This is huge for AI / ML at least for inference. Apple chips are among the most efficient out there for that sort of thing, the only downside is the lack of cuda
Lack of Cuda is not a problem if for most ML frameworks. For example, in PyTorch you just tell it to use the “mps” (metal performance shaders) device instead of the “cuda” device.
That simply isn't true in practice. Maybe for inference, but even then you're running up against common CUDA kernels such as FlashAttention which will be far from plug and play with PyTorch.
I tried training some models using tensorflow-metal a year ago and I was quite disappointed. Using a relu activation function led to very poor accuracy [0] and training time was an order of magnitude slower than just using the free tier of Google Colab
To be totally honest, there's enough money in the ML / AI / LLM space now that I fully expect some companies to put forward alternative cards specifically for that purpose. Why google does not sell their TPU to consumer and datacenter instead of just letting you rent is beyond me.
Yep, there's no performance x86 CPUs on the market with ambitious GPUs, only laptop chips. Games are optimized for discrete GPUs, Apple didn't have that software inertia to deal with.
Sort of, obviously quite a few games are optimized for the PS5 and Xbox series X.
GPU cores are generally identical between the iGPUs and the discrete GPUs. Adding a PCIe bus (high latency and low bandwidth) and having a separate memory pool doesn't create new opportunities for optimization.
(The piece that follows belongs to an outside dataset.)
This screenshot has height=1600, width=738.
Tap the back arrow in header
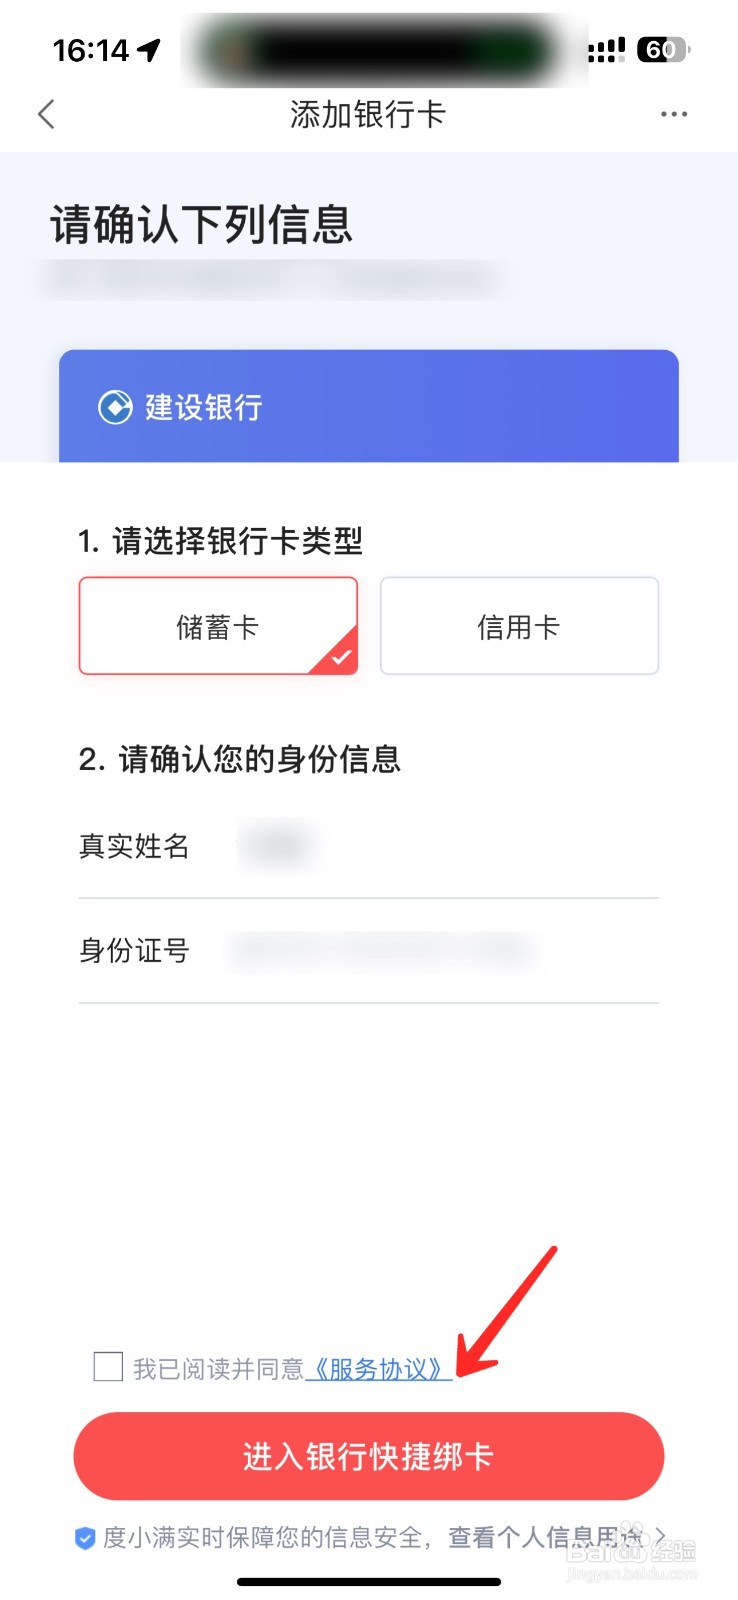[46, 114]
On the other hand having unified memory creates optimization opportunities, but even just making memcpy a noop can be useful as well.
GPUs are all about (compute & memory) bandwidth. Using the same building blocks of compute units doesn't yet it go fast. You need a lot of compute units and a lot of bandwidth to feed them.
The performance dependency on DGPUs doesn't come from the existance of a PCIe bus and partitioned memory, but from the fact that the software running on the DGPU is written for a system with high bandwidth memory like GDDR6X or HBM. It creates opportunities for optimization the same way as hardware properties and machine balances tend to, the software gets written, benchmarked and optimized against hardware with certain kinds of performance properties and constraints (like here compute/bandwidth balance and memory capacity, and whether CPU & GPU have shared memory).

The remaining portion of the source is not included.